TEXTE =
De manière irraisonnée ou faite capricieusement; pas faite ou prise selon la raison le jugement; non basée sur le raisonnement ou une politique établie; n’étant pas le résultat d’un raisonnement appliqué aux considérations pertinentes; discriminatoire (c.‑à‑d. selon les motifs de distinction illicite énoncés dans la Loi canadienne sur les droits de la personne [LRC 1985, c H‑6]).

[7]  La Politique sur les recours prévoit trois types de recours : la rétroaction individuelle, la révision de la décision et la révision par un tiers indépendant. La rétroaction individuelle est « une révision des préoccupations soulevées par un employé concernant un traitement arbitraire » par le gestionnaire chargé de la décision en matière de dotation. Si ce processus ne dissipe pas les craintes d’un candidat, celui‑ci peut demander une révision de la décision par quelqu’un d’autre à l’ARC; l’objectif est le même que pour la rétroaction individuelle, mais le processus est légèrement plus officiel. La révision par un tiers indépendant est sans rapport avec la présente affaire puisqu’elle est réservée pour les gens qui sont admissibles à une promotion permanente, mais ne sont pas choisis.

[8]  Les deux demanderesses ont demandé une rétroaction individuelle à M. Rytwinski. Cependant, ces révisions n’ont amélioré la note de chacune des demanderesses que de 2 %, c’est‑à‑dire pas suffisamment pour qu’elles franchissent l’étape de l’entrevue. Mme Jovan a donc ensuite demandé une révision de la décision, dans laquelle elle allègue que des candidats ont utilisé une partie de leur temps de présentation pour [traduction« relire et revoir les questions et préparer des réponses supplémentaires ». Selon Mme Jovan, c’était arbitraire puisqu’elle [traduction« s’est vu refuser la possibilité de montrer [ses] capacités parce que d’autres candidats ont eu plus de temps qu’elle pour se préparer ». Mme Jovan a également parlé à Mme McCready de sa plainte pendant le processus de recours. Mme McCready a elle aussi demandé une révision de la décision; elle a surtout contesté les notes qu’elle a reçues pour ses réponses à l’entrevue et a de plus demandé à la réviseure de la décision de bien vouloir [traduction« voir la “demande de révision de la décision” de Lidia Jovan pour plus de renseignements ».

II.  Les révisions des décisions

[9]  Le 5 août 2014, la réviseure des décisions [la réviseure] a rejeté la demande de points supplémentaires de Mme McCready, concluant plutôt que celle-ci [traduction« a reçu des notes appropriées pour les réponses [qu’elle] a présentées pendant l’entrevue ». La réviseure a aussi fourni les notes de l’enquêteur détaillant les positions de Mme McCready et du jury, et expliquant pourquoi les notes supplémentaires demandées par Mme McCready ne lui ont pas été accordées. La réviseure n’a pas expressément mentionné ni examiné de plaintes à propos de l’utilisation du temps de présentation en ce qui concerne Mme McCready.

DONNÉES RECUEILLIES =
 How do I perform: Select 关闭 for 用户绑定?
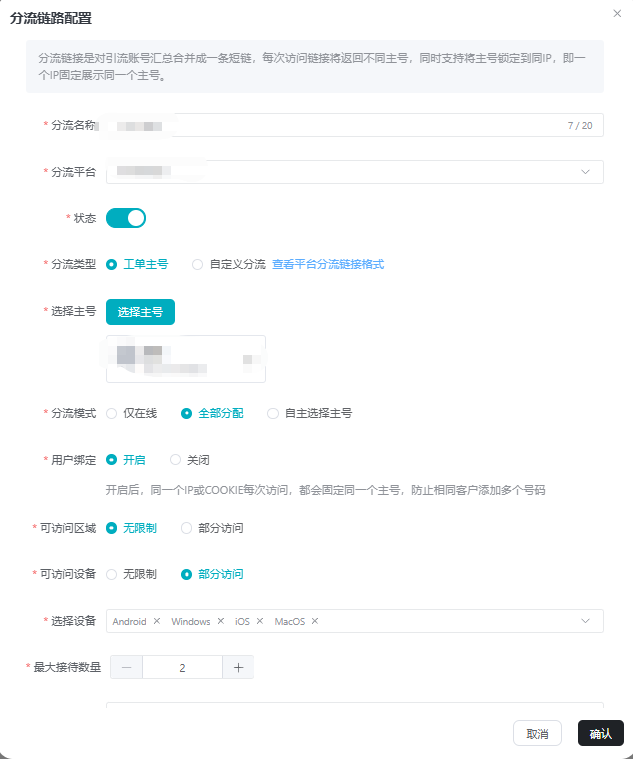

TRAVAIL À RÉALISER =
Recopiez mot pour mot le passage du texte qui s'ouvre sur les mots « [9]  Le 5 août 2014, la » et se clôt sur « qui concerne Mme McCready. ».

BONNE RÉPONSE =
[9]  Le 5 août 2014, la réviseure des décisions [la réviseure] a rejeté la demande de points supplémentaires de Mme McCready, concluant plutôt que celle-ci [traduction« a reçu des notes appropriées pour les réponses [qu’elle] a présentées pendant l’entrevue ». La réviseure a aussi fourni les notes de l’enquêteur détaillant les positions de Mme McCready et du jury, et expliquant pourquoi les notes supplémentaires demandées par Mme McCready ne lui ont pas été accordées. La réviseure n’a pas expressément mentionné ni examiné de plaintes à propos de l’utilisation du temps de présentation en ce qui concerne Mme McCready.